What was that thing about “a noble and unique race”?

I was reviewing Frank Capra’s terrible 1943 war-propaganda series, Why We Fight, made by Frank Capra working for the United States Army (and often shown on television since then), and came across this alleged quote from Adolf Hitler:

That’s from 28:52 in the episode subtitled War Comes to America. It says: 

The Germans are a noble and unique race to whom the earth was given by the grace of God.

Hitler
MEIN KAMPF

The key words there are “to whom the earth was given.” Obviously, this statement was supposed to lend credence to the claim that Adolf Hitler and Germany were intent on conquering the entire world (a persistent theme of Why We Fight). It is however not an accurate quote but an adaptation of a sentence from the translation of Mein Kampf published by Reynal and Hitchcock in 1941:


Both, yes, both Christian denominations regard with indifference this desecration and annihilation of a noble and unique race to whom the earth was given by the grace of God.[Mein Kampf, tr.New School for Social Research, p. 728]


This Reynal and Hitchcock edition boasted of being “unexpurgated,” so that readers might expect to find some statements offensive to non-Germans that were omitted in the authorized translation. Voilà! A shocking statement of intention to conquer the world, straight from Hitler himself!

But there is a problem. The translators of the Reynal and Hitchcock edition were a committee assembled at the New School for Social Research, a leftist institution that had received a large number of refugees from Germany and where there was presumably very little sympathy for Hitler’s ideas. It seems therefore a good idea to verify the accuracy of the translation.

When you go to the German text of Mein Kampf, you find this:


Beide, jawohl, beide christliche Konfessionen sehen dieser Entweihung und Zerstörung eines durch Gottes Gnade der Erde gegebenen edlen und einzigartigen Lebewesens gleichgültig zu.


The word for earth there is in the dative case, der Erde, which would normally be translated as to the earth or for the earth. It is impossible for a competent translator to make out of this “to whom the Earth was given,” since that would require die Erde, nominative case.
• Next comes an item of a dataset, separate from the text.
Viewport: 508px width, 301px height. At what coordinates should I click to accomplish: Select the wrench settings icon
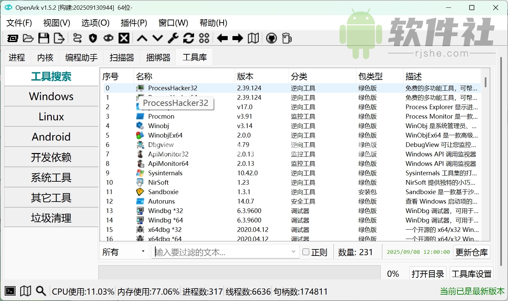pos(173,38)
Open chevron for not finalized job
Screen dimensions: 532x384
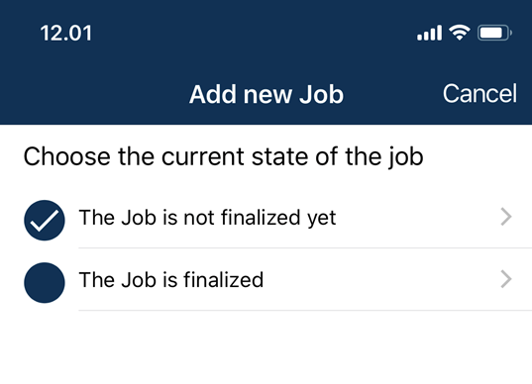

The Reynal and Hitchcock translation has inverted the relationship between the thing given and the recipient of the thing.  James Murphy’s translation, published in March 1939, rendered the sentence as follows:

The two Christian denominations look on with indifference at the profanation and destruction of a noble and unique creature who was given to the world as a gift of God’s grace. [Mein Kampf, tr. Murphy, p. 429]


But really, Edgar Dugdale’s abridgement, the first English rendering of Mein Kampf, the authorized translation from 1933, was already perfectly good on this point:


The two Christian churches are looking on this pollution and destruction of a noble and unique existence, granted by God’s grace to this earth, with indifferent eyes. [Adolf Hitler, My Struggle, tr. Dugdale, p. 225]

The notion (which I have seen propagated on television) that the New School’s committee of translators was somehow more honest and more accurate in representing what Adolf Hitler said turns out to have been quite wrong, even compared to Edgar Dugdale’s authorized translation. 

I found a sentence with a similar concatenation of words in F. G. Klopstock’s prose summary of his Messiah, which Hitler probably read:


Jetzt blickt der Versöhner auf die Schaaren der Heiligen umher, die das Kreuz umgeben. Er verweilt am längsten bei den Seelen des zukünftigen menschlichen Geschlechts. Es war jetzt einer der großen Zeitpunkten gekommen, in welchen viel edlere Seelen der Erde gegeben werden. [Klopstock, Messias (zehnter Gesang)]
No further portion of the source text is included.